Finally, in the second round of San Diego’s Midway District litigation, the court of appeal held that the city still had not lawfully addressed the potential impacts of increasing the district’s building height limit from 30 feet to 100 feet. The court held that approval of the height increase would require analysis of issues such as redirection of noise and air pollution around taller buildings. Save Our Access v. City of San Diego.

CEQA IN RELATION TO OTHER STATUTES

Old Golden Oaks v. City of Amador, 111 Cal. App. 5th 794 (2025)

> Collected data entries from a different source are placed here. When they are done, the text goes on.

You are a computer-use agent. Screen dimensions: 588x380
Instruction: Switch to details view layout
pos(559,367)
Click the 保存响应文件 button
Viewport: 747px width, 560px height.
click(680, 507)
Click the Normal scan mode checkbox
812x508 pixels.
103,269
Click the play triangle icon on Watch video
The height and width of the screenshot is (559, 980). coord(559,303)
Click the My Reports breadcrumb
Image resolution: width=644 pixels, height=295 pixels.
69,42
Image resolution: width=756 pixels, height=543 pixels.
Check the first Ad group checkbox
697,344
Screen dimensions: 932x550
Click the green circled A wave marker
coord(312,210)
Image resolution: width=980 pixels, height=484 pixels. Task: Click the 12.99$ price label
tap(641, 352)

County’s Encroachment Permit Application Checklist Violated Permit Streamlining Act But Grading Permit Application Checklist Upheld

A Court of Appeal held that a catch-all provision in the County of Amador’s checklist for an encroachment permit requiring "other information as may be required" violated the Permit Streamlining Act. However, the court found that the County’s grading permit application checklist was sufficient to justify its determination that the developer’s application for that permit was incomplete, including for failure to include certain “information necessary to comply with CEQA.”

Tulare Lake Basin Water Storage District v. Department of Water Resources, 115 Cal. App. 5th 342 (2025)

Preliminary Geotechnical Work for Delta Project Not Subject to CEQA Piecemealing Prohibition

The Third District Court of Appeal has held that the Delta Reform Act’s certification-of-consistency requirement does not incorporate CEQA’s “whole-of-an-action” requirement and prohibition against piecemealing. The court reasoned that the purposes of the CEQA and the Delta Reform Act are different. While the anti-piecemealing requirement under CEQA is intended to inform and guide decision makers about all reasonably foreseeable environmental effects before project approval, the Delta Reform Act’s certification of consistency is prepared and submitted after project approval and, unlike an EIR, does not serve as an informational document.

EXEMPTIONS

Krovoza v. City of Davis, 117 Cal.App.5th 623 (2025)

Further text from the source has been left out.